The perioperative management of patients with PPGLs has been reviewed in the literature [3, 12,13,14]. Although no large-scale study has been performed to report perioperative anaesthesia management in patients with PPGLs and CHD, many single-episode cases have been reported about the perioperative management experience in patients with PPGLs and CHD. In particular, cases of cyanotic CHD, including Tetralogy of Fallot and univentricular and Fontan heart disease, have been reported [15, 16]. However, reports of anaesthetic management in patients with isolated L-TGA and paraganglioma are rare.

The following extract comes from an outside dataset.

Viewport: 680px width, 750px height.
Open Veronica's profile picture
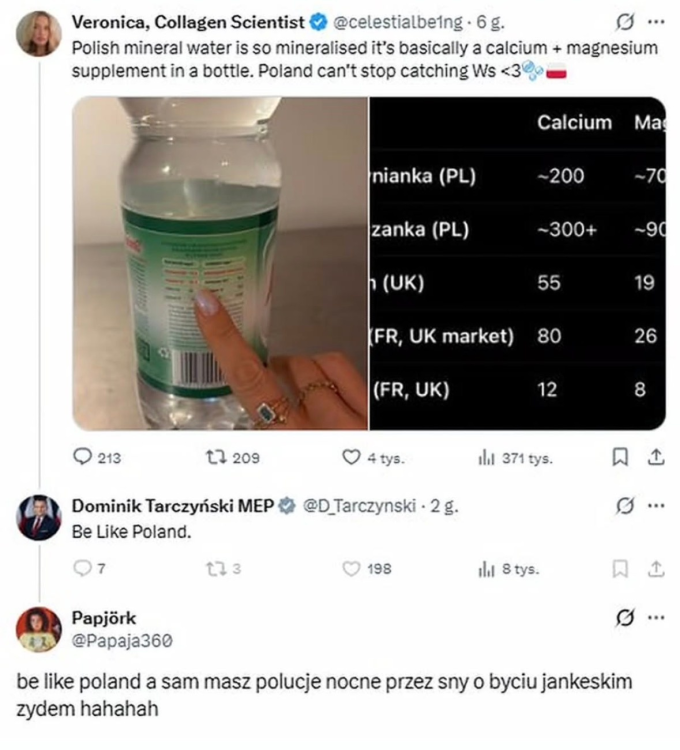click(39, 33)

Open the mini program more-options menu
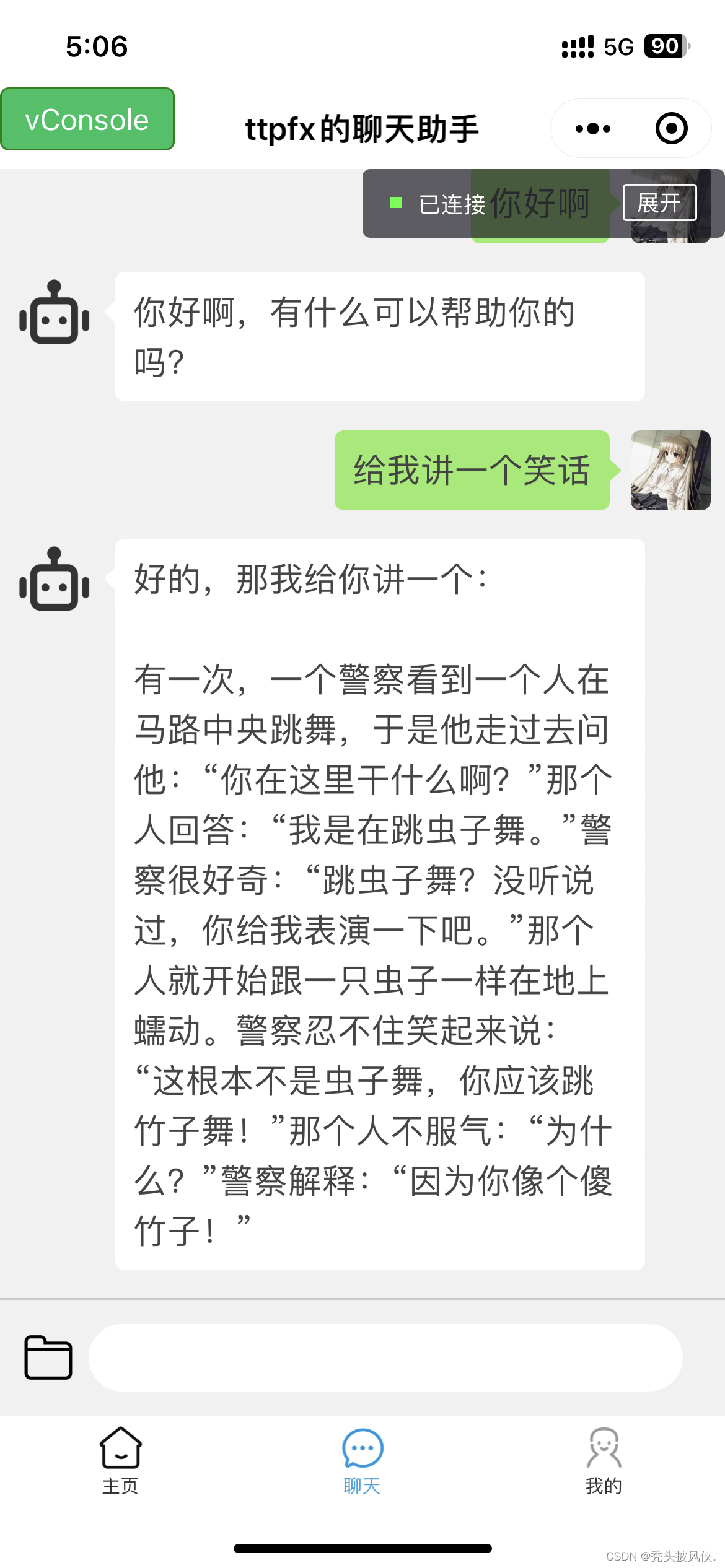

For preoperative assessment, her BP was normal, and her symptoms were less common for patients with the classic triad of PPGLs, which consists of episodic headache, sweating, and tachycardia [5]. Arrhythmias were another concern because of L-TGA and potential intraoperative catecholamine release. Her preoperative ECG was misinterpreted as an inferior myocardial infarction. These are the characteristic ECG findings of L-TGA because the interventricular septum is depolarized in the opposite direction of normal [17]. In addition, patients with L-TGA are at increased risk for AV heart block and heart failure as adults due to a progressive decline in morphologic right ventricular function. The risk of complete heart block rises over time, with a 2% per year increase in incidence because of progressive fibrosis with advancing age. By 45 years of age, > 30% of patients with isolated L-TGA develop clinical congestive heart failure [18], although there were no signs of catecholamine-induced cardiomyopathy in this patient.

Regarding intraoperative management, many patients who undergo paraganglioma resection exhibit labile BP, arrhythmias, and tachycardia during surgery, though most can be managed without lasting morbidity or mortality [19]. However, our patient was at particular risk from hemodynamic changes and acute morphologic right heart failure. Because of the large tumour size, open adrenalectomy was chosen as recommended by the endocrine society clinical practice guidelines to ensure complete tumour resection and prevent tumour rupture [5]. Open resection could avoid the effects of CO2-peritoneum on hemodynamic (catecholamine release, decreased preload, increased afterload, tachycardia, and hypertension). Although adequate filling pressures were necessary in this patient for her tumour resection, intravascular fluid overload was a concern considering her history of subclinical right ventricular dysfunction. A systematic review has demonstrated that a PPV of at least 13 to 15% is strongly associated with volume responsiveness [20]. In this case, goal-directed fluid therapy was adopted, and PPV was used as an indicator of fluid responsiveness. Besides,the point-of-care TEE could be helpful for anaesthesia management during operation. But it requires experienced operators for TEE monitoring.

Postoperative concerns for patients after PPGL resection include recovery of normal adrenergic function with stable BP, potential for rebound hypoglycaemia, and possible adrenal insufficiency. Fortunately, the patient recovered very well despite a brief period of hypotension and myocardial injury. She did not suffer from hypoglycaemia or persistent adrenal dysfunction.

Conclusions

Goal-directed fluid therapy combined with the adoption of TEE could effectively guide fluid administration, which is helpful for anaesthesia management of paraganglioma resection in patients with isolated L-TGA. We recommend the routine use of TEE in such cases.